Le rappeur Freeze Corleone a été reconnu coupable d'apologie du terrorisme, une décision qui suscite de vives réactions au sein de la société française. Ce lundi à Nice, il a écopé de 15 mois de prison avec sursis et d'une amende de 50.000 euros, face à la polémique soulevée par ses paroles.
La condamnation repose sur sa chanson "Haaland", un duo avec le rappeur allemand Luciano, où il semble faire allusion à l'auteur de l'attentat du 14 juillet 2016, qui a coûté la vie à 86 personnes sur la Promenade des Anglais. Bien que l'avenue ne soit jamais nommée, des rimes et des silences laissent entendre une référence troublante. Le procureur de la République, Damien Martinelli, a qualifié Freeze Corleone de "Dieudonné du rap français", soulignant la provocation et le fond idéologique qui imprègne ses œuvres. Il avait requis une peine de dix-huit mois de prison, mais la décision finale a pris une tournure moins sévère.
Issa Lorenzo Diakhaté, son vrai nom, n'a pas assisté à son procès. Son avocat, Adrien Chartron, a annoncé qu'il ferait appel, dénonçant une décision influencée par des considérations plus autoritaires que juridiques.

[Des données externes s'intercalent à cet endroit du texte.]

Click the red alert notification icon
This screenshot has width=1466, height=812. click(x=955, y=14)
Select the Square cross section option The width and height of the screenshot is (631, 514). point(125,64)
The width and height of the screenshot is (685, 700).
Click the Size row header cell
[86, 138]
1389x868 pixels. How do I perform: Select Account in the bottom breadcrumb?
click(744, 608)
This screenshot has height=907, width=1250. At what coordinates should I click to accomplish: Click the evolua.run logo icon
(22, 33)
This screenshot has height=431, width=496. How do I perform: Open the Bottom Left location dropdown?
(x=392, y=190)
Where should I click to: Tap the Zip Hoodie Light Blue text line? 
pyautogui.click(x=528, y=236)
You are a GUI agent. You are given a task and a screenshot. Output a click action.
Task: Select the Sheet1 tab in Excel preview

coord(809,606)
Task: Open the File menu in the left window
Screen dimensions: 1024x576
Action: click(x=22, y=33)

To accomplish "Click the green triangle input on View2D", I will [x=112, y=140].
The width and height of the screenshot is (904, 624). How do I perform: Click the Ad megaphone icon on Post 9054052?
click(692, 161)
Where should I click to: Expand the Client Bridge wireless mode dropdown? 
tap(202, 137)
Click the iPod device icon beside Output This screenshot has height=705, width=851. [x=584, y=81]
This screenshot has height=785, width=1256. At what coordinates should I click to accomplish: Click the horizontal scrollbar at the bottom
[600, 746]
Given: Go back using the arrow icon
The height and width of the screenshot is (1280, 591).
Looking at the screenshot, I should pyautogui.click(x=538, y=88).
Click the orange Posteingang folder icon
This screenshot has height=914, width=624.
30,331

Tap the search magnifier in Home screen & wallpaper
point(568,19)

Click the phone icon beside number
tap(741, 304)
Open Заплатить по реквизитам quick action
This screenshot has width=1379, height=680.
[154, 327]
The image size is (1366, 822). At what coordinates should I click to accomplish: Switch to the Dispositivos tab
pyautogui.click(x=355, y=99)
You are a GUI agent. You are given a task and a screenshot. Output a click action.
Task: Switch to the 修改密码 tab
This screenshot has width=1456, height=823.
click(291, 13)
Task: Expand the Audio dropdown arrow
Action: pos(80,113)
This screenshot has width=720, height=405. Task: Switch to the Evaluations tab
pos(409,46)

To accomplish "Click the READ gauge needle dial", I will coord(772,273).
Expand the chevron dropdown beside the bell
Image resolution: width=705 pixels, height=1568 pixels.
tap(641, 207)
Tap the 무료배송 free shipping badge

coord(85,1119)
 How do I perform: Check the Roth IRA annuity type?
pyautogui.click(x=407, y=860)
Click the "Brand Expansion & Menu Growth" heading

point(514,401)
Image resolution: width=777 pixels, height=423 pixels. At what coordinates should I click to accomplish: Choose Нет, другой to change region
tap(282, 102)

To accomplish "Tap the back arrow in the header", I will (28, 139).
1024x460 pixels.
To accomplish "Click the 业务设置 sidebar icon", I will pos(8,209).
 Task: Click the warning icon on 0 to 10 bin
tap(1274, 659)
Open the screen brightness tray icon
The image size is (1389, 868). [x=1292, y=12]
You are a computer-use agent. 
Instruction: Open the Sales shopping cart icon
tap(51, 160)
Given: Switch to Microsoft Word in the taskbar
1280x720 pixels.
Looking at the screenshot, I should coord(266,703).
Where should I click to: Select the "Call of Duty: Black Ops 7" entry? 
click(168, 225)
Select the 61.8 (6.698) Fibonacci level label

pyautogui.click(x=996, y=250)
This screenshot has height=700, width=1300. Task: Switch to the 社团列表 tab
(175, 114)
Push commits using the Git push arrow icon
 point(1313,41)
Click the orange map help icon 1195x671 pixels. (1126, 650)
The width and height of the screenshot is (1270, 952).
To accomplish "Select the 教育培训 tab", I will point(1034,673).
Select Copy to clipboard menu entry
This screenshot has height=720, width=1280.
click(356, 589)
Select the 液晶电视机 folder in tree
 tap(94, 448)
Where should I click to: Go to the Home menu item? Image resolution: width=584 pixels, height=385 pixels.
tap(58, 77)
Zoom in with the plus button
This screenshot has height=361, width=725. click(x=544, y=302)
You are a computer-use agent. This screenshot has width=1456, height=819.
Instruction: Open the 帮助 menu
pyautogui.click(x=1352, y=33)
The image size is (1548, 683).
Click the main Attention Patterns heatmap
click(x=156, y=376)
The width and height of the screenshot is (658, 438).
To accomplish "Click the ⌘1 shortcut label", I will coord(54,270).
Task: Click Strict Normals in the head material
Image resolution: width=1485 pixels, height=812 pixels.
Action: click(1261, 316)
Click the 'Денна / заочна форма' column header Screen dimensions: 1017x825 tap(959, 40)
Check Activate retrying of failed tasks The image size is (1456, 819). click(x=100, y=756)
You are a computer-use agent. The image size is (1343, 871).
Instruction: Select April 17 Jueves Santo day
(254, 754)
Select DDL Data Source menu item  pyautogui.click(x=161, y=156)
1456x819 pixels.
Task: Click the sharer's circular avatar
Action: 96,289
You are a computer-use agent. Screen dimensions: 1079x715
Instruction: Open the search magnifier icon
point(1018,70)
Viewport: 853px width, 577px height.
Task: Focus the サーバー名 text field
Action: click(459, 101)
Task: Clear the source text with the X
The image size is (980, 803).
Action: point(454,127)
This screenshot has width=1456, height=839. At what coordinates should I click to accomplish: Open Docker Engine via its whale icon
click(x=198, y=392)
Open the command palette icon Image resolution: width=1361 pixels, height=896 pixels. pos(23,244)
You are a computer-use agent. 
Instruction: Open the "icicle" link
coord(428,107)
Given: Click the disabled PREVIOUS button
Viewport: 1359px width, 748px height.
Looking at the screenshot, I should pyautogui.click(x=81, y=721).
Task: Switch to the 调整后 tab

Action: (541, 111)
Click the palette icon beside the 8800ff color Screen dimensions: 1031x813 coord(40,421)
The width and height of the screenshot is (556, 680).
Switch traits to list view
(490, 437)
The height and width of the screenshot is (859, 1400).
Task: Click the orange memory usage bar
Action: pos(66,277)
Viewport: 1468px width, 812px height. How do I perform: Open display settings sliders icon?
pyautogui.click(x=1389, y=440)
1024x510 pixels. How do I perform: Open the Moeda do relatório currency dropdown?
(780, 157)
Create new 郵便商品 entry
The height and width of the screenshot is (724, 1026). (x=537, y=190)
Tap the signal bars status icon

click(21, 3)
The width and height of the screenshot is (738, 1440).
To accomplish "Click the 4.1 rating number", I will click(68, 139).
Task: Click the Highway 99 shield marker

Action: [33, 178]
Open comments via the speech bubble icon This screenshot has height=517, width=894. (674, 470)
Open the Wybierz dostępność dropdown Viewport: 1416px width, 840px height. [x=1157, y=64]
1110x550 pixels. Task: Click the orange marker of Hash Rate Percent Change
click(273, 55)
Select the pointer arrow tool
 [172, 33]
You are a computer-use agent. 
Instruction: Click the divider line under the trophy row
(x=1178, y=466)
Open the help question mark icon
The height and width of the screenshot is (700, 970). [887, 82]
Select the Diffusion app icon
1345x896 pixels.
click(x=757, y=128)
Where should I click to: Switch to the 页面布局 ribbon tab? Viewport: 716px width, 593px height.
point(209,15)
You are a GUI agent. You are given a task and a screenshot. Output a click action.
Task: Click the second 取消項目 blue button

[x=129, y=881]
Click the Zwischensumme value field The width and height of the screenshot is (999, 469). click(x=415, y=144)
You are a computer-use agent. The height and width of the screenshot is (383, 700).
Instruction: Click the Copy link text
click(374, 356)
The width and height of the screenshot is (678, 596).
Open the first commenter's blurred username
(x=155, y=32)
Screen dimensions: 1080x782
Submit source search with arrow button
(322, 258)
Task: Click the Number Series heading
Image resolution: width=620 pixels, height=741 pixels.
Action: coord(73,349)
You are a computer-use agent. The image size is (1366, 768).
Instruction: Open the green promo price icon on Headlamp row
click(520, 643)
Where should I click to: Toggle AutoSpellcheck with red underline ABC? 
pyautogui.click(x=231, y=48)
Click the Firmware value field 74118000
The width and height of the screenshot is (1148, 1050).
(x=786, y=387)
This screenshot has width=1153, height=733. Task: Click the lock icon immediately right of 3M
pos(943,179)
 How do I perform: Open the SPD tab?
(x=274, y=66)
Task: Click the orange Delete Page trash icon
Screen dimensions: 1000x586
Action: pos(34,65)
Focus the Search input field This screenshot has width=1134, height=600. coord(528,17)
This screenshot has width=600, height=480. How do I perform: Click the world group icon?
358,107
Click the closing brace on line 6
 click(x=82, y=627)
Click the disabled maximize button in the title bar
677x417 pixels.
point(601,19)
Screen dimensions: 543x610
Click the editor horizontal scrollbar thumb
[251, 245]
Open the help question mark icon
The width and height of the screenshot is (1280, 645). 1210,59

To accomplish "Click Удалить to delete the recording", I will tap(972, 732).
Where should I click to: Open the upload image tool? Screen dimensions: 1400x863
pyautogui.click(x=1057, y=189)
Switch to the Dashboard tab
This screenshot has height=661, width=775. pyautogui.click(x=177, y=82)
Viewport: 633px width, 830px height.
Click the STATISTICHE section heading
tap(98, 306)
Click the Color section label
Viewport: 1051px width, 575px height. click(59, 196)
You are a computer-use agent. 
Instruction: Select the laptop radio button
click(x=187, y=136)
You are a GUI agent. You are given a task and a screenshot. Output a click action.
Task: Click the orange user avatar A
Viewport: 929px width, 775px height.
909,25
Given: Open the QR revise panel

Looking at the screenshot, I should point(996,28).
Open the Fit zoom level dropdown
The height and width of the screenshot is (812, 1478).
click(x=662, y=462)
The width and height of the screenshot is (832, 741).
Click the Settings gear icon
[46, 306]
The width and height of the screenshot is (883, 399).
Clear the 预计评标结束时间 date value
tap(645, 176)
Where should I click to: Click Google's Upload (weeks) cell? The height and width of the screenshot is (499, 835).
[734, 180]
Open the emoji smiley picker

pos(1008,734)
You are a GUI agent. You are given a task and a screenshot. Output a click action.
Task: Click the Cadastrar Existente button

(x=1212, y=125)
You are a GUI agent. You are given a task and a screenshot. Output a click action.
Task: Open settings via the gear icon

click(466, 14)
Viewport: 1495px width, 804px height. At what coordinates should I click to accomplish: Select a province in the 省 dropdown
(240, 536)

Outre la peine de prison avec sursis et l'amende, le rappeur devra verser 2.800 euros de dommages et intérêts à chaque partie civile et ne pourra plus entrer dans les Alpes-Maritimes pendant trois ans. Des victimes de l'attentat dénoncent un usage commercial de leur souffrance, regretant simplement l'absence de Freeze Corleone lors du procès, même pour les écouter.
"Je ne peux pas croire qu’on puisse glorifier leurs cauchemars", a déclaré Hager ben Aouissi, présidente d'une association aidant les enfants victimes de l'attentat. Elle a insisté sur le fait que le terrorisme ne doit pas être romantisé, et ses craintes s'étendent aux jeunes admirateurs de l'artiste.
Bien que lâché par son label Universal Music après une enquête pour provocation à la haine raciale en 2020, Freeze Corleone a continué à connaître un succès fulgurant en ligne. Son album "La menace fantôme" a enregistré plus de 5 millions d'écoutes sur Spotify en 24h, témoignant d'un intérêt massif malgré ses controverses. Cette situation met en lumière le dilemme actuel sur la liberté d'expression dans l'art, un débat qui semble se renforcer dans un contexte où les mots peuvent parfois avoir des conséquences désastreuses.